> [REQUIRED ACTION]
Please find the lines in the following records that hold "Facebook", and copy them.
◆ ◆ ◆ ◆
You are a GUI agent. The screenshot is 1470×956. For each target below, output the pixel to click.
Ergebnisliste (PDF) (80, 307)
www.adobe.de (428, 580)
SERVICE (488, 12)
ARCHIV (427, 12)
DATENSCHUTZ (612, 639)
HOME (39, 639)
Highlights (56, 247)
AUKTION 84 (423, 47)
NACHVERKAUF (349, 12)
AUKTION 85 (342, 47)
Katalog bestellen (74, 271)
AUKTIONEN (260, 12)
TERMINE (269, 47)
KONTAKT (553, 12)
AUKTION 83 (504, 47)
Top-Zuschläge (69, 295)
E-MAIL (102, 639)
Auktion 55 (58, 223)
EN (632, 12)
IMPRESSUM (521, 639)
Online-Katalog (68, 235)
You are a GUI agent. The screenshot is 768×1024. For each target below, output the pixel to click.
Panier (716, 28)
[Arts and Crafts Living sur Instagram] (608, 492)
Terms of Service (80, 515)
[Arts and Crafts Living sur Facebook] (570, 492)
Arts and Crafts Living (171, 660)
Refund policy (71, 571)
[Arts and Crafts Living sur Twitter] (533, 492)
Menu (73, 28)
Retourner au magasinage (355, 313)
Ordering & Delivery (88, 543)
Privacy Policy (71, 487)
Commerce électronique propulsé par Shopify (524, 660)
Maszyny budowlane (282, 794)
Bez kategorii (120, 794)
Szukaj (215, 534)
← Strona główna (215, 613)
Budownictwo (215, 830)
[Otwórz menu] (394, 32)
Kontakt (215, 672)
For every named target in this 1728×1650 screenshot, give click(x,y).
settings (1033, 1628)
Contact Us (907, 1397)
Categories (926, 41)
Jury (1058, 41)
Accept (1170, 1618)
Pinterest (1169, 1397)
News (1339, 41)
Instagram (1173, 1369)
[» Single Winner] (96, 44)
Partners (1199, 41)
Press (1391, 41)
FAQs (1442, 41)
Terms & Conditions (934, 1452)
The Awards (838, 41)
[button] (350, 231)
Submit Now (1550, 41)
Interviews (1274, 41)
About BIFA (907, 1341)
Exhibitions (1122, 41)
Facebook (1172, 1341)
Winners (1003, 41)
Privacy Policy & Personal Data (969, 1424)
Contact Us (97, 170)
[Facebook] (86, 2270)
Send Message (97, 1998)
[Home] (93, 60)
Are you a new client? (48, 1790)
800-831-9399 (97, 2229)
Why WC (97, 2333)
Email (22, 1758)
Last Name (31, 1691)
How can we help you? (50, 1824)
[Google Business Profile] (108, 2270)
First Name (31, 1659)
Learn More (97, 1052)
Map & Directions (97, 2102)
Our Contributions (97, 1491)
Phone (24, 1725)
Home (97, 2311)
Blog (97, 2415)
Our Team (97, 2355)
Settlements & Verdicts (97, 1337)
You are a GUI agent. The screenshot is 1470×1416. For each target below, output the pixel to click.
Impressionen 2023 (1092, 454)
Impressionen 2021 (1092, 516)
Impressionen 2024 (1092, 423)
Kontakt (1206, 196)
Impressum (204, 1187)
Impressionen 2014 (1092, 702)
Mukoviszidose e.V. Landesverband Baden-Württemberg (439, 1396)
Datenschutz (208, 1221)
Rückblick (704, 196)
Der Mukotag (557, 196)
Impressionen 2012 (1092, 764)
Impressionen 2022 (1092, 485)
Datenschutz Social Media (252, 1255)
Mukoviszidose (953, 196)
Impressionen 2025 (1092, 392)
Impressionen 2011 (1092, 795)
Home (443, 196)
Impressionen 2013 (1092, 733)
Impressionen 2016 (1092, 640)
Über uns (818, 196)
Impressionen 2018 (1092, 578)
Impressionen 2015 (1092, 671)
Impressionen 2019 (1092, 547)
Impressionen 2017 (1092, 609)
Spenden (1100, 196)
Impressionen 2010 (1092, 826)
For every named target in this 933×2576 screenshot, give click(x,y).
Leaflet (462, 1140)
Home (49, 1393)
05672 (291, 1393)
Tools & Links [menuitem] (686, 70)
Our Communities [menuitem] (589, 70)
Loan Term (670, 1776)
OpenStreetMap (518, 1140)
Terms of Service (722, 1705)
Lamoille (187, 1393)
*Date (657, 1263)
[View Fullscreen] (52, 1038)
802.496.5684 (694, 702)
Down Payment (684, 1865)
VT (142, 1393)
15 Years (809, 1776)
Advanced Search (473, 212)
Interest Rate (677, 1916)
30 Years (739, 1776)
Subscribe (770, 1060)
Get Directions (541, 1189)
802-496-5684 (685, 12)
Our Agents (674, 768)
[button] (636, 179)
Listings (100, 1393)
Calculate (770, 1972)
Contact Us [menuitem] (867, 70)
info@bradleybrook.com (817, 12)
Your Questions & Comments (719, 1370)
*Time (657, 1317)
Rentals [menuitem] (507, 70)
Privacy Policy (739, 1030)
◆ ◆ ◆ ◆
> [THE COMPLETED TASK]
[Arts and Crafts Living sur Facebook] (570, 492)
Facebook (1172, 1341)
[Facebook] (86, 2270)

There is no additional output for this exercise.